• Supplied material
--- START ---

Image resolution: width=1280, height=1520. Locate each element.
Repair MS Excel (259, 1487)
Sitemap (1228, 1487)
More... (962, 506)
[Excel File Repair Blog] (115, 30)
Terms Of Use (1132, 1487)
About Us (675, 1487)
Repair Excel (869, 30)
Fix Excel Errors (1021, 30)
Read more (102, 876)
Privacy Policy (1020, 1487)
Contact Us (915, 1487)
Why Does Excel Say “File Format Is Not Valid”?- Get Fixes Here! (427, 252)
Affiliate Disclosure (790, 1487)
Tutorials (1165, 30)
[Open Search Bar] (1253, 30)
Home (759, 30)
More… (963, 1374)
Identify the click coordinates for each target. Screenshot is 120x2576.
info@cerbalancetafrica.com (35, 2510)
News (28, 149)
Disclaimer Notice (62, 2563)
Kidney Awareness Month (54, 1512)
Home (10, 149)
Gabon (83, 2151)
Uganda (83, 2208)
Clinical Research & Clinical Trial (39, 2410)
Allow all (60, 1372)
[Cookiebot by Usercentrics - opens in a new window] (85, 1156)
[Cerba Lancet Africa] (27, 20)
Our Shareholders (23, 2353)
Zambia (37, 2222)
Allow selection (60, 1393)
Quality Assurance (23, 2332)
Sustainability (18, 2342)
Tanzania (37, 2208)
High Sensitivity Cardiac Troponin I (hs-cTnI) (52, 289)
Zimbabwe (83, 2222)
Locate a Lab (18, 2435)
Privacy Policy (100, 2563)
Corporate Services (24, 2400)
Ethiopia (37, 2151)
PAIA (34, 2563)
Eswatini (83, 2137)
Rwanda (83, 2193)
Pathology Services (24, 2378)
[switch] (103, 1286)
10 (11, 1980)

--- END ---

• Task details
Retype the whole listing above exactly.

• Response box
Image resolution: width=1280, height=1520. Locate each element.
Repair MS Excel (259, 1487)
Sitemap (1228, 1487)
More... (962, 506)
[Excel File Repair Blog] (115, 30)
Terms Of Use (1132, 1487)
About Us (675, 1487)
Repair Excel (869, 30)
Fix Excel Errors (1021, 30)
Read more (102, 876)
Privacy Policy (1020, 1487)
Contact Us (915, 1487)
Why Does Excel Say “File Format Is Not Valid”?- Get Fixes Here! (427, 252)
Affiliate Disclosure (790, 1487)
Tutorials (1165, 30)
[Open Search Bar] (1253, 30)
Home (759, 30)
More… (963, 1374)
Identify the click coordinates for each target. Screenshot is 120x2576.
info@cerbalancetafrica.com (35, 2510)
News (28, 149)
Disclaimer Notice (62, 2563)
Kidney Awareness Month (54, 1512)
Home (10, 149)
Gabon (83, 2151)
Uganda (83, 2208)
Clinical Research & Clinical Trial (39, 2410)
Allow all (60, 1372)
[Cookiebot by Usercentrics - opens in a new window] (85, 1156)
[Cerba Lancet Africa] (27, 20)
Our Shareholders (23, 2353)
Zambia (37, 2222)
Allow selection (60, 1393)
Quality Assurance (23, 2332)
Sustainability (18, 2342)
Tanzania (37, 2208)
High Sensitivity Cardiac Troponin I (hs-cTnI) (52, 289)
Zimbabwe (83, 2222)
Locate a Lab (18, 2435)
Privacy Policy (100, 2563)
Corporate Services (24, 2400)
Ethiopia (37, 2151)
PAIA (34, 2563)
Eswatini (83, 2137)
Rwanda (83, 2193)
Pathology Services (24, 2378)
[switch] (103, 1286)
10 (11, 1980)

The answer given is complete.